- Opening Delimiter -

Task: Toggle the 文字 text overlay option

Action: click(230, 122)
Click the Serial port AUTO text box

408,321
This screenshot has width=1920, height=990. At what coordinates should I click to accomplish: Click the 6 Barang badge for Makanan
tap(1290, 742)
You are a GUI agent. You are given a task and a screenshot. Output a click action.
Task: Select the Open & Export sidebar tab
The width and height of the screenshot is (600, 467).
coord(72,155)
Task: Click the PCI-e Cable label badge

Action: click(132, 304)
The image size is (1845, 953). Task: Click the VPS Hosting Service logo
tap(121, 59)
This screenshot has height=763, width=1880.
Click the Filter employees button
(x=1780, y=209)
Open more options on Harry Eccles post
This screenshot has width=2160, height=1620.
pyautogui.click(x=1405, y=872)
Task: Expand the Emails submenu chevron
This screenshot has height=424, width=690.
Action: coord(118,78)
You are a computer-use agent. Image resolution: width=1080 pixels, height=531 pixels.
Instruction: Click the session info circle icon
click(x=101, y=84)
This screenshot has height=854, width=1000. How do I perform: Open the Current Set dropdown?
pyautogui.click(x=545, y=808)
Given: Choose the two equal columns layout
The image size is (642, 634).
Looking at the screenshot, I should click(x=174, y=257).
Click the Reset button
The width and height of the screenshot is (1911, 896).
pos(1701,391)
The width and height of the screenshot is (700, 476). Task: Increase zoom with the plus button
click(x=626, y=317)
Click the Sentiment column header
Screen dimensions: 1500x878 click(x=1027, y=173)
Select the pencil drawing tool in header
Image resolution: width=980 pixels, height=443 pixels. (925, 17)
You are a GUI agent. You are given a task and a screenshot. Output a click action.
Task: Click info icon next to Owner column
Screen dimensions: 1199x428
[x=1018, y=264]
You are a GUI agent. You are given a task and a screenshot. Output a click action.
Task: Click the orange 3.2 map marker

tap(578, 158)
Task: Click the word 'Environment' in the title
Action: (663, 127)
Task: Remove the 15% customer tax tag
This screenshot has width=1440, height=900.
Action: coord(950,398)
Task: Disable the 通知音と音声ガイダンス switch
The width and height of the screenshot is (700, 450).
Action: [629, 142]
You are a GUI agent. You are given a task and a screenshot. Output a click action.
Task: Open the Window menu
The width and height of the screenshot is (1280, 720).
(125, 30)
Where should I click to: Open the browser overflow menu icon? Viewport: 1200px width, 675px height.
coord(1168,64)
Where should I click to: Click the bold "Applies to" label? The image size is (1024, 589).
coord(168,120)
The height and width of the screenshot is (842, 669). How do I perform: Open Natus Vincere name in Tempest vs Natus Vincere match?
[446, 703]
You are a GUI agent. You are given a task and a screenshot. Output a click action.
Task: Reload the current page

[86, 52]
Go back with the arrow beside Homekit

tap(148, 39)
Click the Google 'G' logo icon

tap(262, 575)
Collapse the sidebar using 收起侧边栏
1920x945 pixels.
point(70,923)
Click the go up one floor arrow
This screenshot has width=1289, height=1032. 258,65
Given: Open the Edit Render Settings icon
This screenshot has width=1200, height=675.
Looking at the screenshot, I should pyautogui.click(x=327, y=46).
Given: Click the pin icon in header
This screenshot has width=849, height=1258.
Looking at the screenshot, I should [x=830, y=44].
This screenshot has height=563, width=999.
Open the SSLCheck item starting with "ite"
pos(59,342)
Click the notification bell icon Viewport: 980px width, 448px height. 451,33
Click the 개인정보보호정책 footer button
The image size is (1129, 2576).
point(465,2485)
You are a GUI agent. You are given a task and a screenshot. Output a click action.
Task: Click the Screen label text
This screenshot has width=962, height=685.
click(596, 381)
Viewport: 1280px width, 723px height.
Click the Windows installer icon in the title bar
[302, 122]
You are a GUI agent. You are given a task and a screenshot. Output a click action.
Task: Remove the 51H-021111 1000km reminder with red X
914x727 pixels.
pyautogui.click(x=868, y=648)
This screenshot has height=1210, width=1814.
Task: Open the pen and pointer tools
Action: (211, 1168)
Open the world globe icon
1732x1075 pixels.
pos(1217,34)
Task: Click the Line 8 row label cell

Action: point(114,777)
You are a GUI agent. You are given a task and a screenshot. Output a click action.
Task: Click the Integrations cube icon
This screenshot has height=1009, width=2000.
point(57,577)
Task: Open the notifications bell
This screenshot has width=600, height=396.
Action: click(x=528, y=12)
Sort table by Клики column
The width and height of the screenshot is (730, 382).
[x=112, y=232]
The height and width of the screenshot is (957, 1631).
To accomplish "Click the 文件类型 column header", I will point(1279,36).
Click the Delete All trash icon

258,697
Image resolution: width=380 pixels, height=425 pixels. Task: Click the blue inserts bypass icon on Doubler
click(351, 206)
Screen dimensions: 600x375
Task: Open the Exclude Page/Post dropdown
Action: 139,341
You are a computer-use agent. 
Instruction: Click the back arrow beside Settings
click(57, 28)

- Closing Delimiter -

Task directions: Using the entries above, tally every line that holds the word "computer". Answer with that number only.

Exercise answer: 2